One of the fallouts of this situation has been Schofield’s brand partner, the clothing brand BoysLie, dropping the influencer as an ambassador in response to the online backlash. The company had an upcoming collab with the podcast host, which was scheduled to be released in just a few days. However, it indicated its intention to rethink the campaign in a recent statement citing that the brand understands “the severity and urgency behind addressing the concerns” of its audience regarding the project.
“We are in a weird position right now,” BoysLie noted. “We didn’t want to end the weekend without saying that we hear you, we see you, and we are adamantly working on a solution.”
T Mobile, another collaborator of the content creator, also broke ties with her.
Particularly offensive tweets included: “What do you call a Mexican baptism?
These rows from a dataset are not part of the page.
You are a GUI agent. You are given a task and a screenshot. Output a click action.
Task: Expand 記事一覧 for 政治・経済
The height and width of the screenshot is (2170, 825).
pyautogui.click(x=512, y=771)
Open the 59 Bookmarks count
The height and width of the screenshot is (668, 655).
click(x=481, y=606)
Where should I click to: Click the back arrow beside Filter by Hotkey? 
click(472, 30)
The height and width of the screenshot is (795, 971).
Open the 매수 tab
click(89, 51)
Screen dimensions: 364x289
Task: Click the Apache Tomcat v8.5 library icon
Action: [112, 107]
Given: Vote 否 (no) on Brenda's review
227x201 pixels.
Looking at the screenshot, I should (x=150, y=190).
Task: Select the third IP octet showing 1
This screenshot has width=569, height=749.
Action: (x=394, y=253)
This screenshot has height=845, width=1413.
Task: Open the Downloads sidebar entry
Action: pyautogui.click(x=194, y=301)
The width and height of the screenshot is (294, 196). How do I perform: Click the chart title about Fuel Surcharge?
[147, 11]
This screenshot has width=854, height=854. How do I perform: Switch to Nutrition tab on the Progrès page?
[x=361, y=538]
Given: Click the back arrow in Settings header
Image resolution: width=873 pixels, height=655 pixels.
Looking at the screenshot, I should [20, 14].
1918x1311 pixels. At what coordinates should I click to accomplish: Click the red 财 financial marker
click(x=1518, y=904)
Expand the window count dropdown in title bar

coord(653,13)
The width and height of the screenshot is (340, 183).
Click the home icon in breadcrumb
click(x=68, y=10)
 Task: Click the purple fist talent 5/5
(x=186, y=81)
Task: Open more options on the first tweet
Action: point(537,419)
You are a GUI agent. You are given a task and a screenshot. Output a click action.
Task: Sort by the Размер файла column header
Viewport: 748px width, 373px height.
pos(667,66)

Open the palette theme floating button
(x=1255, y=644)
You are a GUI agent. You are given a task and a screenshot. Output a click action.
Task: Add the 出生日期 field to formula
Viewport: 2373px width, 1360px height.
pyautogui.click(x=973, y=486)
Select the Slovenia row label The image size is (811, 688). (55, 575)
A bean dip” and “I wish I didn’t have to dress like a dyke for work.”
The content creator also called some of her detractors “F*ggots” and shockingly labelled George Zimmerman’s shooting of 17-year-old African American Trayvon Martin an act of “self-defence.” The incident sparked national outrage about the racial climate in the US and Zimmerman was subsequently prosecuted but ultimately acquitted of second-degree murder. Schofield also added that no one would care about the incident if Trayvon had been white. It conveyed that she had fundamentally misunderstood the larger social-political debate in which the shooting occurred.
On top of this, Schofield was found to have recently liked a picture featuring former President Donald Trump, casting her in an unflattering light, considering that her older tweets indicated support for Trump during his 2016 presidential campaign.
In other words, the last two weeks were a really bad time to be Brooke Schofield.
In her apology video, Schofield responded to the backlash she had encountered: “You have probably seen the tweets that have been floating around. They are not fake. Those are real things that I said. I want to acknowledge that I feel the same way about them that you do. I think they are so disturbing. They’re wrong. They’re horrible and they’re disgusting.”
Schofield also tried to explain the regressive nature of some of her comments to her young, mostly progressive audience: “My parents were addicts, so I was adopted by my grandparents when I was like 10. As is true for a lot of grandparents, they’re a little bit less progressive than a lot of us are now.”
“I’m very very sorry to anyone who is hurt by the tweets because, obviously they are very hurtful. Sometimes you have these people that you put on a pedestal and you think everyone older than you is smarter than you and knows everything and they do not,” the podcaster said.
The content creator also proceeded to respond and apologise to people online who were commenting on some of her most controversial posts.
Further, Schofield claimed to have donated $10,000 to support the family of Trayvon Martin, the subject of one of her most contested tweets.
Nevertheless, Schofield’s efforts haven’t been well-received so far. In fact, the opposite seems to be true.